2,753,494 of the 3,342,022 shares of Common Stock reported are held in Woodmont Investing LLC, a single member LLC wholly owned by Tice P. Brown, over which shares of Common Stock Tice P. Brown has the sole voting and dispositive power.
320,000 of the 3,342,022 shares of Common Stock reported are held in Tice P. Brown's Roth IRA, over which shares of Common Stock Tice P. Brown has the sole voting and dispositive power.
268,528 of the 3,342,022 shares of Common Stock reported are owned by Tice P. Brown directly.

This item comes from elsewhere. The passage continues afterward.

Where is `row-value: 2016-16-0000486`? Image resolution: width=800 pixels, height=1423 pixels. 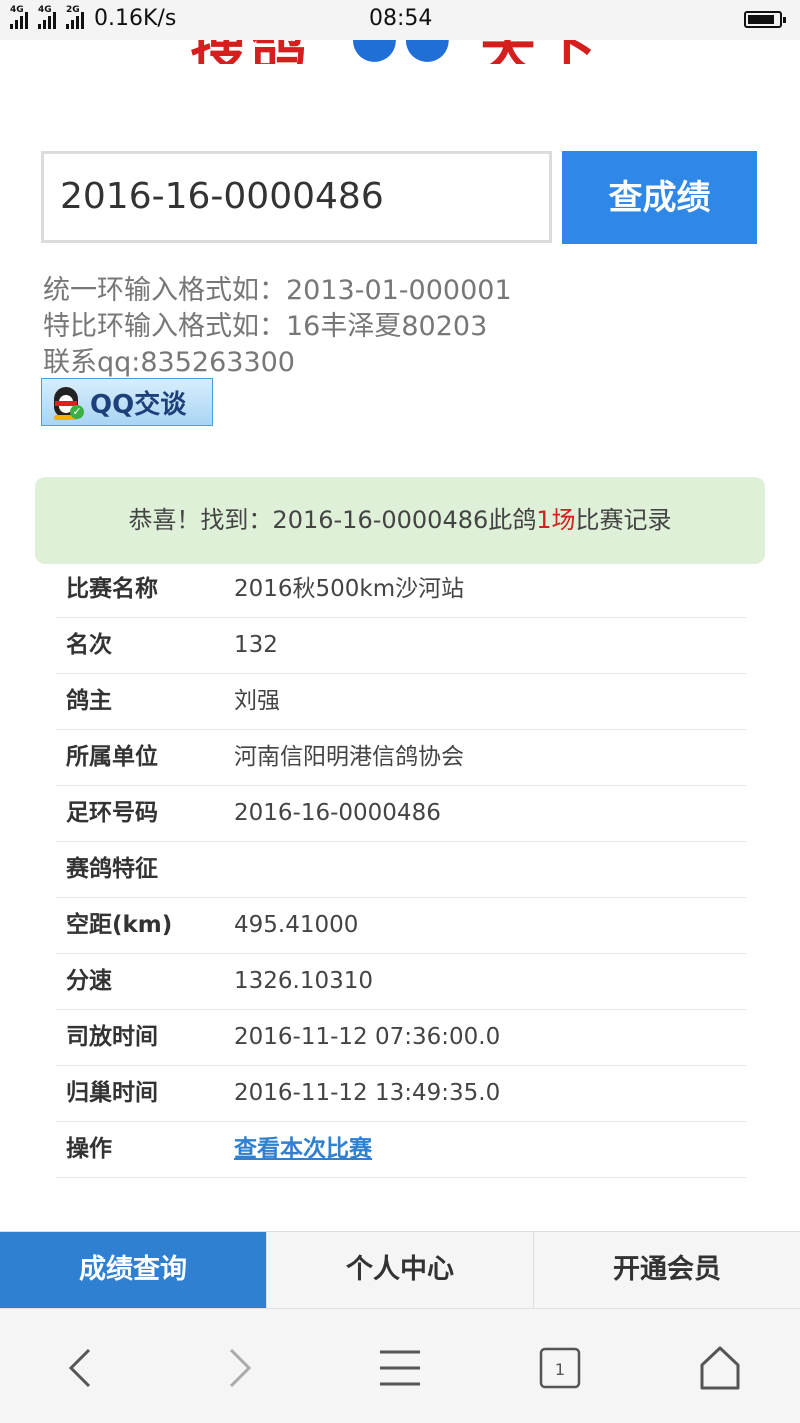
row-value: 2016-16-0000486 is located at coordinates (338, 813).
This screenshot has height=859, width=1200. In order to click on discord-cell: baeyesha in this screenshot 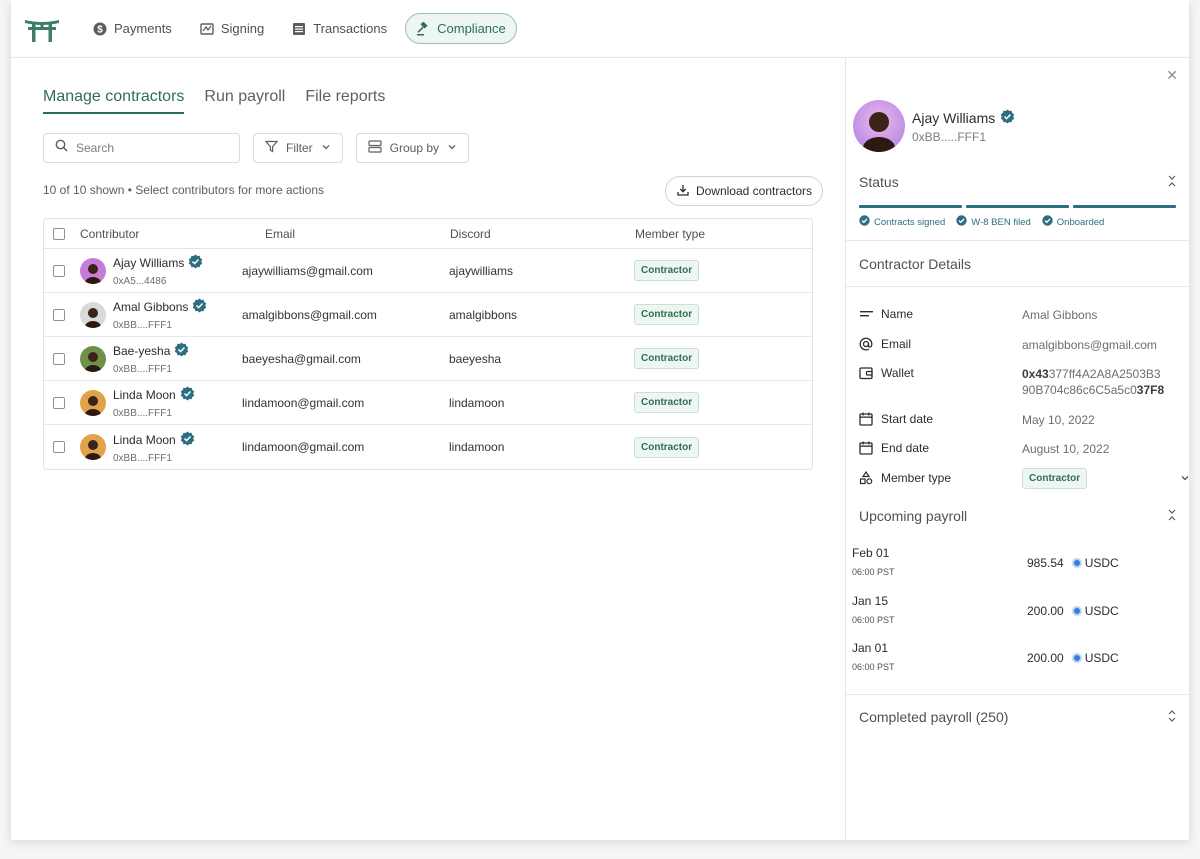, I will do `click(476, 358)`.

The filing of this Schedule 13D shall not be deemed an admission that the Reporting Persons are, for purposes of Section 13(d) of the Securities Exchange Act of 1934, as amended, the beneficial owners of any securities of the Issuer that he or it does not directly own. Other than as expressly reported herein, each Reporting Person disclaims beneficial ownership of the Shares that he or it does not directly own. | |
| (b) | The information set forth in Item 5(a) is incorporated into this Item 5(b). | |
| (c) | Item 5(c) of the Schedule 13D is hereby amended as follows: On March 6, 2026, Woodmont Investing LLC transferred 67,634 Shares to Tice P. Brown's personal account for no consideration. | |
| SIGNATURE | |
After reasonable inquiry and to the best of my knowledge and belief, I certify that the information set forth in this statement is true, complete and correct.